[[ Recorded information, beginning ]]

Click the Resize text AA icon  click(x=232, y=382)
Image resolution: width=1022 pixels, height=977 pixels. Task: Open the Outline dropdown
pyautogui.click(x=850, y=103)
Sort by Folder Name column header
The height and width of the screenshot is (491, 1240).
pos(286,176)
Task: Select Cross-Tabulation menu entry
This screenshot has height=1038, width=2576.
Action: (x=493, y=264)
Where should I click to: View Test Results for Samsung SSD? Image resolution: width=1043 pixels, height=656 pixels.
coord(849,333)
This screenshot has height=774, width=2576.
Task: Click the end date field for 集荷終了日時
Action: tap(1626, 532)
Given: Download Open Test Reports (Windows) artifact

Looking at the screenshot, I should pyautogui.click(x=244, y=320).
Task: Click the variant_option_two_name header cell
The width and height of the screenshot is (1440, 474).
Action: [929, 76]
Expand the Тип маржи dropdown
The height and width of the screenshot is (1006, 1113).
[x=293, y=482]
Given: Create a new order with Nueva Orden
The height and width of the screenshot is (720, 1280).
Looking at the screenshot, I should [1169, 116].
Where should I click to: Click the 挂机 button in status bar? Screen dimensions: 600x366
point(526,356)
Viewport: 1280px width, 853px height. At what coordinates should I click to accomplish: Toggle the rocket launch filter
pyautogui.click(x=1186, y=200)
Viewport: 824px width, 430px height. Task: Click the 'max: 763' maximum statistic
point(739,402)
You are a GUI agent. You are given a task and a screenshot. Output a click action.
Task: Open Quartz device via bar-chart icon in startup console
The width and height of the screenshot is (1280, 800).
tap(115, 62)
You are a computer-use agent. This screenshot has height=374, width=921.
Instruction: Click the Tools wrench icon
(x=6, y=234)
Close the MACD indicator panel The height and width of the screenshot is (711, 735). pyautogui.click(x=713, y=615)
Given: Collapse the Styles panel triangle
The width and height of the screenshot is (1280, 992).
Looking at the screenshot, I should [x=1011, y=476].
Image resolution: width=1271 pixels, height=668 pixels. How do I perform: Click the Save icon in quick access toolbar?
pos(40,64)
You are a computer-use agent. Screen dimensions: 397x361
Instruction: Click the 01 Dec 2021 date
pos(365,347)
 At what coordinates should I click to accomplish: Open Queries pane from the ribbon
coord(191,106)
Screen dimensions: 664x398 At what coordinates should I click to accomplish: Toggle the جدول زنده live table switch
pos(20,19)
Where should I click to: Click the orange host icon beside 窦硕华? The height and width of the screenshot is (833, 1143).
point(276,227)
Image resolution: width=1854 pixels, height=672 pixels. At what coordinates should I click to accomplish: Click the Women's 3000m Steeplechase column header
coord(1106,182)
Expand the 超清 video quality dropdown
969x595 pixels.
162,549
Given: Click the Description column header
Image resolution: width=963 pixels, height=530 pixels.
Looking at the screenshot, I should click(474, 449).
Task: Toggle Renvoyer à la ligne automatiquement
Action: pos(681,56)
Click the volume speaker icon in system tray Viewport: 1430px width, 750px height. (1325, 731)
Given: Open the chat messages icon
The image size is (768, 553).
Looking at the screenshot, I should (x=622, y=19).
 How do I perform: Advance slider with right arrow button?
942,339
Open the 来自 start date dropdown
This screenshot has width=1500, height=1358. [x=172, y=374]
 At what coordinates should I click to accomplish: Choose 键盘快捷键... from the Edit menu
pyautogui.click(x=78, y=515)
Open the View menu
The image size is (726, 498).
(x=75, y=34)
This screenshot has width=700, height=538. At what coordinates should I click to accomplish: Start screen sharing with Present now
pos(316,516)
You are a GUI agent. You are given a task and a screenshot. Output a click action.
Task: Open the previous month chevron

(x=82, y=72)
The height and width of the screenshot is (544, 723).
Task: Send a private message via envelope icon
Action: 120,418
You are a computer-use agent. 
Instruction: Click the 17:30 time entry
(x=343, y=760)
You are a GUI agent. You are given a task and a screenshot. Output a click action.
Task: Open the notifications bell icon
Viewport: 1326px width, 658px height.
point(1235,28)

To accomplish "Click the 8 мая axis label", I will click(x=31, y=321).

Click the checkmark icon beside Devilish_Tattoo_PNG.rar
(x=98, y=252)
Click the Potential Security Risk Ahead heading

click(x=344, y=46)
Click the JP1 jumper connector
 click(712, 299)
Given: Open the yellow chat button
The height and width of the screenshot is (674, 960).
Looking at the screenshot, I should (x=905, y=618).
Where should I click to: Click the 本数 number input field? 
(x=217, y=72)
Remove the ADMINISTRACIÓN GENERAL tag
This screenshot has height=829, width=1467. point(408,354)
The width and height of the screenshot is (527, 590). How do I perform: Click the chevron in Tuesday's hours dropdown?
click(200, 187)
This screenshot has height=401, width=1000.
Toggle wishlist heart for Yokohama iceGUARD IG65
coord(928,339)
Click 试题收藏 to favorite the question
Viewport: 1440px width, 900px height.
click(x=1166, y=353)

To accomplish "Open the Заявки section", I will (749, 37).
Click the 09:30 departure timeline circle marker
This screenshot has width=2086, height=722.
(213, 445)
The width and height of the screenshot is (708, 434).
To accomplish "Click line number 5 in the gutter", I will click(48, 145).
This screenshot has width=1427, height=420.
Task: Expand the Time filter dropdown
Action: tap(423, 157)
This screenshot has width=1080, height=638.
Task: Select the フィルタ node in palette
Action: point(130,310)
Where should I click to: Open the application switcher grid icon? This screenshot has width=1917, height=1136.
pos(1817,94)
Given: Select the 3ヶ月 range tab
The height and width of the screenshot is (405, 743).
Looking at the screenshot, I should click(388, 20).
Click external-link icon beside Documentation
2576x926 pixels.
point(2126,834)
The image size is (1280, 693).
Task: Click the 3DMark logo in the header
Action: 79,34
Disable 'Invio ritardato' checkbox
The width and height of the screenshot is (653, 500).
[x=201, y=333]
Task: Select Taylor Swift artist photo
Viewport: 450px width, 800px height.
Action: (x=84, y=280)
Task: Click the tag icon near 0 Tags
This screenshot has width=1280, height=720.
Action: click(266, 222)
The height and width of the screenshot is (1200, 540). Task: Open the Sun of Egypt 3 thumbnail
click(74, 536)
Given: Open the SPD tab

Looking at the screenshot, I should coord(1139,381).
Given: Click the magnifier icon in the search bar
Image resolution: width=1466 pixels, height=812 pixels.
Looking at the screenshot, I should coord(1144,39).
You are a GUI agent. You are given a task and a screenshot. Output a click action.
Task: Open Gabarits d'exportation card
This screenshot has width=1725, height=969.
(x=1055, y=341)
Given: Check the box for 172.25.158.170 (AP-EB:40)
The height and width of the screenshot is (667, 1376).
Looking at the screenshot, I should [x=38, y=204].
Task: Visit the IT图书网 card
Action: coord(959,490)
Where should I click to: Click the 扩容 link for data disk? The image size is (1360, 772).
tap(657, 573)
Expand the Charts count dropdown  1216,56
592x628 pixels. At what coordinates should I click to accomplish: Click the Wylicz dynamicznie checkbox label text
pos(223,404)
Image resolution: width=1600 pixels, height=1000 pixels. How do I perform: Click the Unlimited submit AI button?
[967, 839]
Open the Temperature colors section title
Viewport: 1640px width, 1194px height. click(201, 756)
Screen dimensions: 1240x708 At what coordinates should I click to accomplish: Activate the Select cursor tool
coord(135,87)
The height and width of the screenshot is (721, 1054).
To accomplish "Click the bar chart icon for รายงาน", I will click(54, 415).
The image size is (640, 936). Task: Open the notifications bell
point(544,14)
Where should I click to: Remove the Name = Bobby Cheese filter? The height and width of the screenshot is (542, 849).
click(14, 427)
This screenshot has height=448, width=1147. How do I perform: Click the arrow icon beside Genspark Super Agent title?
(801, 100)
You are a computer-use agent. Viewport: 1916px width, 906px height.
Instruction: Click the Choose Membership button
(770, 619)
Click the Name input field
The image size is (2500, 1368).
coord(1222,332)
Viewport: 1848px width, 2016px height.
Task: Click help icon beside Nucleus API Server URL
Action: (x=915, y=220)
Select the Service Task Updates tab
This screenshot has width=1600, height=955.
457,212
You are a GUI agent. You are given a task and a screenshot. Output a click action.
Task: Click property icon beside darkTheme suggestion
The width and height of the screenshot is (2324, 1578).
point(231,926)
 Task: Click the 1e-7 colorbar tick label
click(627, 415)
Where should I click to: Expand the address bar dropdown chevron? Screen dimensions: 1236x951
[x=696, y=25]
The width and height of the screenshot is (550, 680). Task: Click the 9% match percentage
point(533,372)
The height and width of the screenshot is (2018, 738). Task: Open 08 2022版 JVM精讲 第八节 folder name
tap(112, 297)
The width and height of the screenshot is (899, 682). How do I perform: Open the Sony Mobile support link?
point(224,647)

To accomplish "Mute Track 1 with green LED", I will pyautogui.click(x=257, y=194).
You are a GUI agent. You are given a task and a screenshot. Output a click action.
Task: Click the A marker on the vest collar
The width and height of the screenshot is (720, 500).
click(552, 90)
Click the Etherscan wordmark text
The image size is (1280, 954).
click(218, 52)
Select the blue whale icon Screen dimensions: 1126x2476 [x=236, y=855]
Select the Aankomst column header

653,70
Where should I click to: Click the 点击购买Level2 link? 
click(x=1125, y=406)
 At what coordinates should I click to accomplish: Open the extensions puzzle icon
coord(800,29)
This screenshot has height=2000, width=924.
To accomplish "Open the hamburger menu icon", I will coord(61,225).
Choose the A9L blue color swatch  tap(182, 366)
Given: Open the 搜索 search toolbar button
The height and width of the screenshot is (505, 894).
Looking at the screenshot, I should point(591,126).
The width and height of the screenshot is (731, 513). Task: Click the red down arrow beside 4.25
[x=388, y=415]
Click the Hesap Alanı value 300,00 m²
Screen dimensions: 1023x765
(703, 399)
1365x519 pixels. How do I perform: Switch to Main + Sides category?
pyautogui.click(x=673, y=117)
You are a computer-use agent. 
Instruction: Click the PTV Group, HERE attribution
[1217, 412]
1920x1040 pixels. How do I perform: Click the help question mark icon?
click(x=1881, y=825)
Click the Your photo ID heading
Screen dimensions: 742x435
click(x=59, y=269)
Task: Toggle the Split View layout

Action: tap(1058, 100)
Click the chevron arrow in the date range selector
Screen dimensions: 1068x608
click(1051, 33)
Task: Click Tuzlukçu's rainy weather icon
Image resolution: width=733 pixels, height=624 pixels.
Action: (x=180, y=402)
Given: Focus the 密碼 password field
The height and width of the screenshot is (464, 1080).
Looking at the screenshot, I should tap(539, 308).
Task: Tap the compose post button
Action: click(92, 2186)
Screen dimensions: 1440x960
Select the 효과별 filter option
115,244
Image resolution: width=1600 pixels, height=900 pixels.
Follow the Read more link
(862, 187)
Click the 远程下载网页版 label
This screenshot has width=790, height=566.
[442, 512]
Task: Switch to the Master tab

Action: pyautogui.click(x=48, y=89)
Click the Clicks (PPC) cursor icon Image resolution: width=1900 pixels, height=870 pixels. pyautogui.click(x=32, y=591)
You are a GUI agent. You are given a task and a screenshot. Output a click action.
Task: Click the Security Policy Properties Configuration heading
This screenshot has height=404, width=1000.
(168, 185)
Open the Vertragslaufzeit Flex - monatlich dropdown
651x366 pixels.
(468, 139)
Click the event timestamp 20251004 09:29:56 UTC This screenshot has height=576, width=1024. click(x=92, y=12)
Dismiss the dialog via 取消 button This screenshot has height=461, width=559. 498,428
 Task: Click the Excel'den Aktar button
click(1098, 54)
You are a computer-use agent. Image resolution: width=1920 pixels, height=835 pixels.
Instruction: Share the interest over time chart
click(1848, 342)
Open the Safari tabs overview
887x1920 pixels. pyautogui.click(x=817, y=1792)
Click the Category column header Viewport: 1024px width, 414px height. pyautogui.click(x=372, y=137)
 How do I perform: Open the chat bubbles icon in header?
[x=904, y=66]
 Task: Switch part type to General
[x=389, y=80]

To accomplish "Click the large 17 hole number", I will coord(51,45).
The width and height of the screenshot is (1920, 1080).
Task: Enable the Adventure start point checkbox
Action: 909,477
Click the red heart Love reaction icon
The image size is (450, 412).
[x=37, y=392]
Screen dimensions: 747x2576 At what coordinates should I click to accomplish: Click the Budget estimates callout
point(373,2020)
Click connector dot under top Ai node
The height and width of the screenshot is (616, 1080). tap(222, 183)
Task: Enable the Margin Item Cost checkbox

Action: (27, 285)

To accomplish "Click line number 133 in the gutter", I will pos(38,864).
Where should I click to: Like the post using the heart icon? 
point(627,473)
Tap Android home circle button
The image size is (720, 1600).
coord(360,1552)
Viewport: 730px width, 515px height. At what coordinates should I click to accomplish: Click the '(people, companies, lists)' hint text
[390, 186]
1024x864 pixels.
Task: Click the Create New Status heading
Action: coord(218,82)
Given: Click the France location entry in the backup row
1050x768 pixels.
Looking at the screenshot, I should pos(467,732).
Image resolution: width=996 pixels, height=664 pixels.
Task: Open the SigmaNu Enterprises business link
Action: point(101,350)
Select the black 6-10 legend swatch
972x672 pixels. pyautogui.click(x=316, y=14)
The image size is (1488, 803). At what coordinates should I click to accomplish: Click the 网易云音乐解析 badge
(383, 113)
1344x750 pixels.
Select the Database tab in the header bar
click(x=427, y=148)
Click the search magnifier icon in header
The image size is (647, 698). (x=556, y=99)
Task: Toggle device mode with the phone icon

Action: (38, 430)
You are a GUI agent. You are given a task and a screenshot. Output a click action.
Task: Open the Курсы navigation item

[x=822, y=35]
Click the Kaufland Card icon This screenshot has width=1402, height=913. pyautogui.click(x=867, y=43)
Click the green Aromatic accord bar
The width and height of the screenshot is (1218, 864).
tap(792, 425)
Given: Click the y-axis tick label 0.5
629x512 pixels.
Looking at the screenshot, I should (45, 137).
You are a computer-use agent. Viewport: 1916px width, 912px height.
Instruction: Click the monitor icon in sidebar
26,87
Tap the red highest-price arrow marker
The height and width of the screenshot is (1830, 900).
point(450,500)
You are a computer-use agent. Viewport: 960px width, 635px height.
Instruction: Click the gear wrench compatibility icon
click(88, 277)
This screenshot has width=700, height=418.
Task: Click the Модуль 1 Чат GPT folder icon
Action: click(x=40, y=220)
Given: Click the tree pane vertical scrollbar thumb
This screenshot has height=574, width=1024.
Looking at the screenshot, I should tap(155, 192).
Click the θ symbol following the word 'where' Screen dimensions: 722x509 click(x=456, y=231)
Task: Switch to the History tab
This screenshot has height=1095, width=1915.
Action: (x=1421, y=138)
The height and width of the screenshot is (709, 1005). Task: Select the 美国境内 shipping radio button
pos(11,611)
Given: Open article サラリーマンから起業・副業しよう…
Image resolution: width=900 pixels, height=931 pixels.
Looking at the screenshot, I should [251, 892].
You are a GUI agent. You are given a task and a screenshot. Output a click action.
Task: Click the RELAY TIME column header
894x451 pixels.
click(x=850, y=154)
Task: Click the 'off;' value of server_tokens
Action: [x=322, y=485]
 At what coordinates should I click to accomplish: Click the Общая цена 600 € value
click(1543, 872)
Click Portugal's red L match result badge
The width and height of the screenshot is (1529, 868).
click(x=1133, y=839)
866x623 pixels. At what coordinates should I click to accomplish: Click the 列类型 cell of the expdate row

[[ Recorded information, end ]]

• _What is being asked_: Search the records for the string "green", and copy every line that holds it.

• _Reply_:
To accomplish "Mute Track 1 with green LED", I will pyautogui.click(x=257, y=194).
Click the green Aromatic accord bar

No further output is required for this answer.